## Task details:
Write the next part of the court opinion on the motions to dismiss the Hobbs Act and fraud charges, picking up after its final sentence.

## Document passage:
──────────

Against this background, count one of the indictment charges Coffey and Daggett with extortion conspiracy in violation of the Hobbs Act, 18 U.S.C. § 1951(a). Count two of the indictment charges defendants with mail and wire fraud conspiracy in violation of 18 U.S.C. §§ 1341, 1343, 1346.

The pre-trial motions which defendants filed are as follows: (a) motion to dismiss count one of the indictment because it refers to intangible rights and is duplicitous; (b) motion to dismiss count two of the indictment because it does not allege a viable claim and because 18 U.S.C. § 1346 is void for vagueness; (c) motion to sever claims; (d) motion to require the Government to file a bill of particulars; (e) motion to strike surplusage from the indictment; (f) motion to grant a pre-trial hearing to determine the admissibility of co-conspirator statements; (g) motion to require the Government to provide a witness list 30 days before trial; and (h) motion to change case designation as related to United States v. Gotti and not United States v. Bellomo and to allow defendants access to grand jury minutes.

For the reasons set forth below, defendants' motions are denied.

I. Motion To Dismiss Count One of the Indictment

Daggett and Coffey move to dismiss count one of the indictment for extortion conspiracy under the Hobbs Act to the extent that it refers to intangible rights and because they contend that it is duplicitous. Each argument is discussed in turn.

A. Intangible Rights Under the Hobbs Act

Daggett and Coffey move to dismiss count one of the indictment to the extent that it alleges that they and their co-conspirators agreed "to obtain property, to wit: money and the right to pursue lawful business, from owners, officers, employees and agents of businesses operating at the piers in the New York City metropolitan area, northern New Jersey and Miami, Florida." (Indictment ¶ 12; Daggett Mem. at 6). The Hobbs Act provides that "[w]hoever in any way or degree obstructs ... or affects commerce ... by ... extortion or attempts or conspires so to do, or commits or threatens physical violence to any person or property in furtherance of a plan or purpose to do anything in violation of this section shall be fined under this title or imprisoned not more than twenty years, or both." 18 U.S.C. § 1951(a). "Extortion means the obtaining of property from another, with his consent, induced by wrongful use of actual or threatened force, violence, or fear, or under color of official right." Id. § 1951(b)(2); see generally Stirone v. United States, 361 U.S. 212, 215, 80 S.Ct. 270, 4 L.Ed.2d 252 (1960) (Hobbs Act "speaks in broad language, manifesting a purpose to use all the constitutional power Congress has to punish interference with interstate commerce by extortion, robbery or physical violence").

──────────

Element and text location data:
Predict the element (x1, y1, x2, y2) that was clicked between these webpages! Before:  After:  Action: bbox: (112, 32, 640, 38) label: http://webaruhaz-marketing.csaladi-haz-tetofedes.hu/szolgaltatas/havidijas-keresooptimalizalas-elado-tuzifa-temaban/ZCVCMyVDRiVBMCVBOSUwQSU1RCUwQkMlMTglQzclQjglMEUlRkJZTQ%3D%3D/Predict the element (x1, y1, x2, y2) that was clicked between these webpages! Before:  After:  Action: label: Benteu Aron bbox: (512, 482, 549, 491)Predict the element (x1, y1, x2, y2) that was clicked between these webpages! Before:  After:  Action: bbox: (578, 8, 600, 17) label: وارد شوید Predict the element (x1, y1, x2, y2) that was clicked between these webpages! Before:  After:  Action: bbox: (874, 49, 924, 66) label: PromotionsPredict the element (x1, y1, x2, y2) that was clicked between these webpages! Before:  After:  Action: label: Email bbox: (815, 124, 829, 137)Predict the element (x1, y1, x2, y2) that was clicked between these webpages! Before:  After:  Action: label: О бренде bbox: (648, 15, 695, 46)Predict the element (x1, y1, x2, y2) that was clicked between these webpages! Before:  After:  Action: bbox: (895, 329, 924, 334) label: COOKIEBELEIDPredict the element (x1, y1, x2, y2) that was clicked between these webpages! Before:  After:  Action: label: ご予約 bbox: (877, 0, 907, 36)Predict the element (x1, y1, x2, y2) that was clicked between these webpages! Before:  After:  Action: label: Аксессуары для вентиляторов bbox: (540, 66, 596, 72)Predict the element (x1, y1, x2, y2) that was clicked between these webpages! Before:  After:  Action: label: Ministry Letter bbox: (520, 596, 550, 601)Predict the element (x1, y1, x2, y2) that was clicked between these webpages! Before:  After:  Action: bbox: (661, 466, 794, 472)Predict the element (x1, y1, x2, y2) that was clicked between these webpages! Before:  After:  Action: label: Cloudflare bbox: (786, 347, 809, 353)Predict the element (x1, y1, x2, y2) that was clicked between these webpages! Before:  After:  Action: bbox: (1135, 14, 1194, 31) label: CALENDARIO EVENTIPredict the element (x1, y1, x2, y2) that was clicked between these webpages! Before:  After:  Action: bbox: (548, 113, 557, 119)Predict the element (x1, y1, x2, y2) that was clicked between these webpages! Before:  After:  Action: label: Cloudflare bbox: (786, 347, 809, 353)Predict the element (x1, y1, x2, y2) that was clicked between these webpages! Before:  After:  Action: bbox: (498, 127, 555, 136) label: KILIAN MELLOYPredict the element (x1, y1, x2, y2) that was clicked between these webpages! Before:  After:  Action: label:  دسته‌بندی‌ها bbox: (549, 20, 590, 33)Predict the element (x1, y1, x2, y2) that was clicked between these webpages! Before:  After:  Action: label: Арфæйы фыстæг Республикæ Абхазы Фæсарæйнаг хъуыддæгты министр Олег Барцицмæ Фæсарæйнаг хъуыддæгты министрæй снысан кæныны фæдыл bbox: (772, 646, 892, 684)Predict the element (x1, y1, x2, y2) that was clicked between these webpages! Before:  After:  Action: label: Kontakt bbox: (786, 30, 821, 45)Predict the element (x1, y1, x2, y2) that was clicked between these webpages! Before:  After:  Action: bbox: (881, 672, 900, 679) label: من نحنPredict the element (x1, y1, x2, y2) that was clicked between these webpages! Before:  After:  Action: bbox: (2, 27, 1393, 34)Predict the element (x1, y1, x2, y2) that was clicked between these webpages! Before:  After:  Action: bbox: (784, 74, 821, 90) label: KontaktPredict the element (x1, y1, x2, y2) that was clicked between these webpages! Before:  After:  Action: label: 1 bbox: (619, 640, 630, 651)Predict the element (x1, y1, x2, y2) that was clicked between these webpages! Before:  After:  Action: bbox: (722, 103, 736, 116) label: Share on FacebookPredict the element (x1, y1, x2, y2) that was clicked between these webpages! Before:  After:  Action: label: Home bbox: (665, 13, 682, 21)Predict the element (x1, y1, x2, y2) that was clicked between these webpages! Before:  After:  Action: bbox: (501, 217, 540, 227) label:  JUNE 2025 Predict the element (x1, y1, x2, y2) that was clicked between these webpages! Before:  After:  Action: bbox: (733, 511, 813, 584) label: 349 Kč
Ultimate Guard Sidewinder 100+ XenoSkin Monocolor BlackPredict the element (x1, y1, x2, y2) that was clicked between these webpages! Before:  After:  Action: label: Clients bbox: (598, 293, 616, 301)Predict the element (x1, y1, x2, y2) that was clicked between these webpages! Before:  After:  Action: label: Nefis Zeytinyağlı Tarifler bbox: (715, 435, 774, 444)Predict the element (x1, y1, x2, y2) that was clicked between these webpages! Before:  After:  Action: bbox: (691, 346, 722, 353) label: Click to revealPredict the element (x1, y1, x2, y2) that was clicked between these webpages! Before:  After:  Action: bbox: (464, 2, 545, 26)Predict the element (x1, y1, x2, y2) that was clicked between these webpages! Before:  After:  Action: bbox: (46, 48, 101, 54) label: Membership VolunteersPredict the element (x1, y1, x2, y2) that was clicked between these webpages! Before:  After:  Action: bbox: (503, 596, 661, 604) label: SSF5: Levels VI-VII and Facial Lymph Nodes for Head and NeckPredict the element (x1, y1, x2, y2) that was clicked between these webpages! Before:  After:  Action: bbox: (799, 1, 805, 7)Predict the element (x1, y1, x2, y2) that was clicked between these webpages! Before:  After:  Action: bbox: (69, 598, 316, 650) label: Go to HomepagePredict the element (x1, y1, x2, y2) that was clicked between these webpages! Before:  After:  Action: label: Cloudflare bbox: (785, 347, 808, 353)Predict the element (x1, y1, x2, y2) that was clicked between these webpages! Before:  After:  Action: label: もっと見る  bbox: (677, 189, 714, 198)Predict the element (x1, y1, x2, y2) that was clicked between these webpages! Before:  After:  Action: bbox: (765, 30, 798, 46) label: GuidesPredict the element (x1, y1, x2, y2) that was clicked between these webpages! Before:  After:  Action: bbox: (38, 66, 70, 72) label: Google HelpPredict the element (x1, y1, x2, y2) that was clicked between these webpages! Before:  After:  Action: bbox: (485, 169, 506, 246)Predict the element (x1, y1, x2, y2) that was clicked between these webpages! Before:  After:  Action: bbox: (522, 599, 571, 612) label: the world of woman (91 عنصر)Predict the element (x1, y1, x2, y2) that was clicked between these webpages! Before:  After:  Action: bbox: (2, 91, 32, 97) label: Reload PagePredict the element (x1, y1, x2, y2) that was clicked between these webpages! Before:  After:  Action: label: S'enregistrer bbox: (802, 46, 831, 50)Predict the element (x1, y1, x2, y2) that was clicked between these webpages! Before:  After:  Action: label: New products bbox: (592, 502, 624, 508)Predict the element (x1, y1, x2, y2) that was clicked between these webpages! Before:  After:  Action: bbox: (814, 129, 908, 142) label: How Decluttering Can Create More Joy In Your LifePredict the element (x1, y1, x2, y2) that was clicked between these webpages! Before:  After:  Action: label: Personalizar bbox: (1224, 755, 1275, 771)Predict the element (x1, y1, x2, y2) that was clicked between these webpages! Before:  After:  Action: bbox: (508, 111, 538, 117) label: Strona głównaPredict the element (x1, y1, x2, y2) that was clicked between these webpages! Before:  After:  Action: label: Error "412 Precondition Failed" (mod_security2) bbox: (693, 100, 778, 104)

──────────

## Answer to the task:
Defendants contend that under the United States Supreme Court's decision in Scheidler v. National Organization of Women, 537 U.S. 393, 123 S.Ct. 1057, 154 L.Ed.2d 991 (2003), they were unable to "obtain" "the right to pursue [the] lawful business" of others and thus did not commit "extortion" as that phrase is defined in 18 U.S.C. § 1951(b)(2).4 (Id.) Although they do not cite it, defendants presumably seek to rely on United States v. Bellomo, 263 F.Supp.2d 561, 574-76 (E.D.N.Y.2003) (Glasser, J.), in which I granted a motion to dismiss Hobbs Act counts to the extent they were based on the extortion of union members' rights to nominate and elect union officers under 29 U.S.C. §§ 411 and 501 of the Labor Management Reporting and Disclosure Act ("LMRDA"). In analyzing the impact of Scheidler, I held that since Title 29 prohibited voting by proxy, a union member's rights under the LMRDA could not be "exercised, transferred or sold" by the defendants and therefore were not "obtainable" under Scheidler.5 Id.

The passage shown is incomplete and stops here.